Post-stage functionalization is an economical method for optimizing the properties of drug candidates. However, the chemical complexity of drug molecules often makes late-stage functionalization challenging
To solve this problem, researchers from the University of Munich, ETH Zurich, and Roche Basel collaborated to develop a late-stage Functionalization platform, which is based on geometric deep learning and high-throughput reaction screening technology
Given that borylation is one of the key steps of functionalization, we used computational models to predict the yield under different reaction conditions, The average absolute error range is 4-5%. The model was able to classify new reactions for known and unknown substrates with an accuracy of 92% and 67% respectively. We were able to accurately capture the regioselectivity of the main product, with an F-score of 67% for the classifier. We successfully identified many opportunities for structural diversification when applied to 23 different commercial drug molecules
The study is titled "Using Geometric Deep Learning to Enable High-Throughput Experiments to Promote Late-stage Drug Diversification", Published in the journal Nature Chemistry on November 23, 2023
LSF projects play an important role in medicinal chemistry research
The novelty and complexity of structures make synthesizing chemical target structures challenging when aiming to establish structure-activity relationships in medicinal chemistry. Structure-activity relationship models can guide lead compounds and lead compound optimization plans to improve the pharmacological activity and physicochemical properties of drug candidates. Efficient integration is crucial for the exploration of structure-activity relationships, which is the bottleneck of the design-make-test-analyze cycle
There are many alternative methods to activate and modify C-H bonds to achieve organic scaffolds Late Stage Functionalization (LSF), ranging from molecular building blocks to advanced drug molecules. Many catalytic systems provide directional and non-directional approaches, as well as chemical and site-selective access to modified analogues
Among the numerous LSF methods, the C-H borylation method is considered the most commonly used for fast compounds Diversify your approach. Organoboron compounds can be converted into a variety of functional groups as a reliable means for subsequent C-C bond coupling reactions, thereby enabling extensive structure-activity relationship research
However, currently, in drug discovery, LSF’s The app has only a few reports. Most of these reports focus on a single LSF reaction type. Direct LSF of multiple types of C–H bonds with different bond strengths, electronic properties, and steric and functional group environments poses challenges. Furthermore, conducting LSF projects is often time and resource intensive, which is not consistent with the tight schedules and limited assets of many medicinal chemistry projects
Diagram showing boronation An overview of diversity research. (Data source: paper)

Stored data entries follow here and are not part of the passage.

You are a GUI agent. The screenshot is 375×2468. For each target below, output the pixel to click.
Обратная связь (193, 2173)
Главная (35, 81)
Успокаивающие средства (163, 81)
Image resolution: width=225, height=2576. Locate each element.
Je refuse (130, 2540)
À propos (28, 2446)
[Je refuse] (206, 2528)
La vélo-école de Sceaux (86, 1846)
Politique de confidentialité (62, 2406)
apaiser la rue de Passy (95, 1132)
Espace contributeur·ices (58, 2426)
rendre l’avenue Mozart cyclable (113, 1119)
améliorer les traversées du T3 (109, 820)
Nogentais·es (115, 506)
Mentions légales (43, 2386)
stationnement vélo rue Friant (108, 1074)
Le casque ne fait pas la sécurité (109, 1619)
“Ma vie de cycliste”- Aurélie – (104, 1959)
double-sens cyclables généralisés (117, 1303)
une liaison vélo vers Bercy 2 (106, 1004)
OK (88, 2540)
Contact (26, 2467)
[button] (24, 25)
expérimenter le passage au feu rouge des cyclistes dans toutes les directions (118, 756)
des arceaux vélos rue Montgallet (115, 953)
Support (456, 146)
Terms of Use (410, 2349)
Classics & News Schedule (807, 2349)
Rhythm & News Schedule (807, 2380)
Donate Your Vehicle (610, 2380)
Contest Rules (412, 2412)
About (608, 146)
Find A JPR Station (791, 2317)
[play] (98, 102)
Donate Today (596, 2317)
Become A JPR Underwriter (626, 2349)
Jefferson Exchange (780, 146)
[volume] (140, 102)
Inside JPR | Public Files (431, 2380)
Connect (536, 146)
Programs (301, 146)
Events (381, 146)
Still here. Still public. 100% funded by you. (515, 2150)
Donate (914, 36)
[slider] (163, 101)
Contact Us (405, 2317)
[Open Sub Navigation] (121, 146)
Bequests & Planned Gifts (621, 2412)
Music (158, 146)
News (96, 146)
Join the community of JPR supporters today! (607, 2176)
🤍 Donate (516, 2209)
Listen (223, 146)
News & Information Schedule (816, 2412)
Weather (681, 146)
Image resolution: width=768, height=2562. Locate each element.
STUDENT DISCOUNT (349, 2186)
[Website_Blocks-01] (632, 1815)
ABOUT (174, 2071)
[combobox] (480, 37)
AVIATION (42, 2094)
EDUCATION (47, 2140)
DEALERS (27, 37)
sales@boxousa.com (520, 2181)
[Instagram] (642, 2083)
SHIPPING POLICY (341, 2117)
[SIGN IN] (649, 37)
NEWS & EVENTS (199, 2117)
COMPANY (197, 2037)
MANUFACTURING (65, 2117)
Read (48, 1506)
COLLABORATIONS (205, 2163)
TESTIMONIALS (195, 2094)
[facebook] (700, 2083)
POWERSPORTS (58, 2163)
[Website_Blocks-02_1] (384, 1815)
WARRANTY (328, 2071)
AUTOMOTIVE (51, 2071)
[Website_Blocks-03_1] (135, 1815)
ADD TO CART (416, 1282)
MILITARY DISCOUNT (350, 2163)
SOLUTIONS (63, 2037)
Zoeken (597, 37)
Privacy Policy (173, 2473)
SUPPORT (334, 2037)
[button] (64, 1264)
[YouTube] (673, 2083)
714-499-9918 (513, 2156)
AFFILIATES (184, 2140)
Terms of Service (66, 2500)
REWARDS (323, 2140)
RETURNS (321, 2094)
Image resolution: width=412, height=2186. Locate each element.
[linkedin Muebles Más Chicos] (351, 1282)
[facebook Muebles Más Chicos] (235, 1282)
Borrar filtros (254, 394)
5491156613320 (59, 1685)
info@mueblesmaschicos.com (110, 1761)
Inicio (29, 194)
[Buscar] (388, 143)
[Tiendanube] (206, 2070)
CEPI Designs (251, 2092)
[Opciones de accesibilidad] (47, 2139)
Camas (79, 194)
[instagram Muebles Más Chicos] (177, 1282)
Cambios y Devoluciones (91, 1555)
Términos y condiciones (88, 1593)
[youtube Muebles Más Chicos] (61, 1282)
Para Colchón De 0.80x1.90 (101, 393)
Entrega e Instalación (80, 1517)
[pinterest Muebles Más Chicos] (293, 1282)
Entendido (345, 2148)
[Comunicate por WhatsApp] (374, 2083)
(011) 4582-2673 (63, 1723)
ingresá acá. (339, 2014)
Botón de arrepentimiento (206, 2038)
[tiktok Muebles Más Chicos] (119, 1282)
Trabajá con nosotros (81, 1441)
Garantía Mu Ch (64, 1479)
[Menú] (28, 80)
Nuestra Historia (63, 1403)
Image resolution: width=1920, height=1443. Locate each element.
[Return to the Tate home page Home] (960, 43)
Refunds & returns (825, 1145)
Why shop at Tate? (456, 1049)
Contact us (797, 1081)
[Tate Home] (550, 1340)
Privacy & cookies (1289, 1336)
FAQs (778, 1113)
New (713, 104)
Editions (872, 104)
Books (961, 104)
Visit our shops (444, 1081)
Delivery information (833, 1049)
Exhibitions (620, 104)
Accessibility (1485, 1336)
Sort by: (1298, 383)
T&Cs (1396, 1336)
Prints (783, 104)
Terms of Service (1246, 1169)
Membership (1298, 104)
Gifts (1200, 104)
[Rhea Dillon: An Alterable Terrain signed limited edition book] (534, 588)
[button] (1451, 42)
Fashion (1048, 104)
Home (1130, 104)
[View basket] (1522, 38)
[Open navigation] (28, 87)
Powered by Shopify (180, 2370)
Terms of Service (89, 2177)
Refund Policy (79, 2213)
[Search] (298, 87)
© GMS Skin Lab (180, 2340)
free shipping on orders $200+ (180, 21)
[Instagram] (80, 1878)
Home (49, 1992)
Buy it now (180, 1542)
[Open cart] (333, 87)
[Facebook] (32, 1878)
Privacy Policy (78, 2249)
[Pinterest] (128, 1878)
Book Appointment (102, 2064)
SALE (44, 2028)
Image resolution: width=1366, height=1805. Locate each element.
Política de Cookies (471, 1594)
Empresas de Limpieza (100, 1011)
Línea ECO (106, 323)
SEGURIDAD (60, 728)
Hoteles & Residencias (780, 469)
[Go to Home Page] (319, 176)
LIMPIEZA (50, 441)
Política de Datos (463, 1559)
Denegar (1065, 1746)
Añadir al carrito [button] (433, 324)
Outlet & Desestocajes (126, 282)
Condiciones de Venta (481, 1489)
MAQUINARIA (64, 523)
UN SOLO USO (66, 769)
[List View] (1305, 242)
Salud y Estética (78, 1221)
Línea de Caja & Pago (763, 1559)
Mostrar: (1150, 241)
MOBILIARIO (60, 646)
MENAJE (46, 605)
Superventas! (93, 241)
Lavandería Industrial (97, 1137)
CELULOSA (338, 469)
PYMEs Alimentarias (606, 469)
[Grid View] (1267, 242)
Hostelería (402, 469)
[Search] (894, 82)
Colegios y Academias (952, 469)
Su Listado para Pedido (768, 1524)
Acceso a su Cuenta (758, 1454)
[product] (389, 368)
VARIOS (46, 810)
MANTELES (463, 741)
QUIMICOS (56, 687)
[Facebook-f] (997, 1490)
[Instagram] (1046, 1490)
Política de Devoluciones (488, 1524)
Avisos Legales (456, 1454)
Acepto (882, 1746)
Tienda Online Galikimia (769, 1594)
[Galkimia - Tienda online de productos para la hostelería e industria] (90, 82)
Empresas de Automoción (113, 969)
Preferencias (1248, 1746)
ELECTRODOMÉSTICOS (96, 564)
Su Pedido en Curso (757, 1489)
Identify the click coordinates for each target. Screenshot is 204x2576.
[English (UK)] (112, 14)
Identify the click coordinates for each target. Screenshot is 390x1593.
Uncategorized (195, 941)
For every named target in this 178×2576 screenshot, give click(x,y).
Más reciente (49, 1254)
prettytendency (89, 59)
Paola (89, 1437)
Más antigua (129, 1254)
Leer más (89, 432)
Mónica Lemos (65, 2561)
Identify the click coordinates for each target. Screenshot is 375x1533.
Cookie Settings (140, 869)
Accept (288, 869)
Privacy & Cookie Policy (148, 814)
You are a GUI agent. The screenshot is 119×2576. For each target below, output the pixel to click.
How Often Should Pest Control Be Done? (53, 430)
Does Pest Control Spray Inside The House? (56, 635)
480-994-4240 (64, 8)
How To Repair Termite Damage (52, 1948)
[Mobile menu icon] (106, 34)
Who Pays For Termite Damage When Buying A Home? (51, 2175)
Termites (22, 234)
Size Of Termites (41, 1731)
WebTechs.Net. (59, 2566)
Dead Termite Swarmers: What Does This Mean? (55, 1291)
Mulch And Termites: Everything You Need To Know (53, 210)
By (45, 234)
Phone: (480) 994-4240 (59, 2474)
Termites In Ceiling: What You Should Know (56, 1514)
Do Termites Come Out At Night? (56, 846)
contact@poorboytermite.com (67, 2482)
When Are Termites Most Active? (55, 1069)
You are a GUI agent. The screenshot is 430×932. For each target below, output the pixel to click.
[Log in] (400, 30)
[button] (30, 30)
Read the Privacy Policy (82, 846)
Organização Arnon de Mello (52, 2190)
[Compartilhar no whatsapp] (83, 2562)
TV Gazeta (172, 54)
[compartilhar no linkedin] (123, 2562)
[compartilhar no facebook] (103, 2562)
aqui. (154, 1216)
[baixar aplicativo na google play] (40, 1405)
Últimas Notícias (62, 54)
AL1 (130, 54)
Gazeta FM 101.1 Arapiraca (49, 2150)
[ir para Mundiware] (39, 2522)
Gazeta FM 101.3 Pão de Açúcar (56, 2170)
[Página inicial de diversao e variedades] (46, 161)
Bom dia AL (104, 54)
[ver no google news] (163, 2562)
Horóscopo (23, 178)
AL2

Artificial Intelligence Supported LSF (Language Support Feature)
High-throughput experiment (HTE) is an established reaction optimization method. Semi-automated, miniaturized low-batch screening is possible, allowing multiple transformations to be performed in parallel using a small number of precious building blocks and consumables quickly and reproducibly. Combined with FAIR (Findability, Accessibility, Interoperability, Reusability) documentation that generates high-quality datasets on successful and failed responses, HTE enables advanced data analytics and machine learning to unlock LSF for drug discovery. Foundation.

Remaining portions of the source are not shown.